[Items listed in a dataset]
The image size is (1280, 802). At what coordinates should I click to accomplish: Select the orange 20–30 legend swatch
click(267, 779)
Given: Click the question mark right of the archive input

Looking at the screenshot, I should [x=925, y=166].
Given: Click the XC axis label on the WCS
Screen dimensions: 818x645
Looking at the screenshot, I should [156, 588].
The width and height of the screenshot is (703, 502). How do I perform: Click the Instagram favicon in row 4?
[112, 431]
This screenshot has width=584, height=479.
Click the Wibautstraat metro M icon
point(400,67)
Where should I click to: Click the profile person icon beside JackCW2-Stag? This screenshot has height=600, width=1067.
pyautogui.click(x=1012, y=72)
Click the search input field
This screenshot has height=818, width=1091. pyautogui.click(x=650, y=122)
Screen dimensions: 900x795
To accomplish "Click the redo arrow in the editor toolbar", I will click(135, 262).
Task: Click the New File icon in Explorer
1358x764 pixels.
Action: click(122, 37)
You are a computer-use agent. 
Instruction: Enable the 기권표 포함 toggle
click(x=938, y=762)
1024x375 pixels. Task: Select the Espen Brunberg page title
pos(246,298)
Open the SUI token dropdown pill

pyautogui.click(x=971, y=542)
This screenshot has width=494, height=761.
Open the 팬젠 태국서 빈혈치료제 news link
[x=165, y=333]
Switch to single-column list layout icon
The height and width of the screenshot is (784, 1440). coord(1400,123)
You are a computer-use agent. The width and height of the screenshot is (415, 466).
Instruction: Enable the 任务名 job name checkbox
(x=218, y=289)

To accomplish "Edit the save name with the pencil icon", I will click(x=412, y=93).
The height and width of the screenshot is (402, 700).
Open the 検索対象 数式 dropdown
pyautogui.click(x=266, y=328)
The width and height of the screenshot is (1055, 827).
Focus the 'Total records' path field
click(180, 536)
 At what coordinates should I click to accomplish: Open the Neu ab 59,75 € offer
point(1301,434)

What the task requires
Retype the records above in full, exactly as they appear.

Exercise solution
The image size is (1280, 802). At what coordinates should I click to accomplish: Select the orange 20–30 legend swatch
click(267, 779)
Given: Click the question mark right of the archive input

Looking at the screenshot, I should [x=925, y=166].
Given: Click the XC axis label on the WCS
Screen dimensions: 818x645
Looking at the screenshot, I should [156, 588].
The width and height of the screenshot is (703, 502). How do I perform: Click the Instagram favicon in row 4?
[112, 431]
This screenshot has width=584, height=479.
Click the Wibautstraat metro M icon
point(400,67)
Where should I click to: Click the profile person icon beside JackCW2-Stag? This screenshot has height=600, width=1067.
pyautogui.click(x=1012, y=72)
Click the search input field
This screenshot has height=818, width=1091. pyautogui.click(x=650, y=122)
Screen dimensions: 900x795
To accomplish "Click the redo arrow in the editor toolbar", I will click(135, 262).
Task: Click the New File icon in Explorer
1358x764 pixels.
Action: click(122, 37)
You are a computer-use agent. 
Instruction: Enable the 기권표 포함 toggle
click(x=938, y=762)
1024x375 pixels. Task: Select the Espen Brunberg page title
pos(246,298)
Open the SUI token dropdown pill

pyautogui.click(x=971, y=542)
This screenshot has width=494, height=761.
Open the 팬젠 태국서 빈혈치료제 news link
[x=165, y=333]
Switch to single-column list layout icon
The height and width of the screenshot is (784, 1440). coord(1400,123)
You are a computer-use agent. The width and height of the screenshot is (415, 466).
Instruction: Enable the 任务名 job name checkbox
(x=218, y=289)

To accomplish "Edit the save name with the pencil icon", I will click(x=412, y=93).
The height and width of the screenshot is (402, 700).
Open the 検索対象 数式 dropdown
pyautogui.click(x=266, y=328)
The width and height of the screenshot is (1055, 827).
Focus the 'Total records' path field
click(180, 536)
 At what coordinates should I click to accomplish: Open the Neu ab 59,75 € offer
point(1301,434)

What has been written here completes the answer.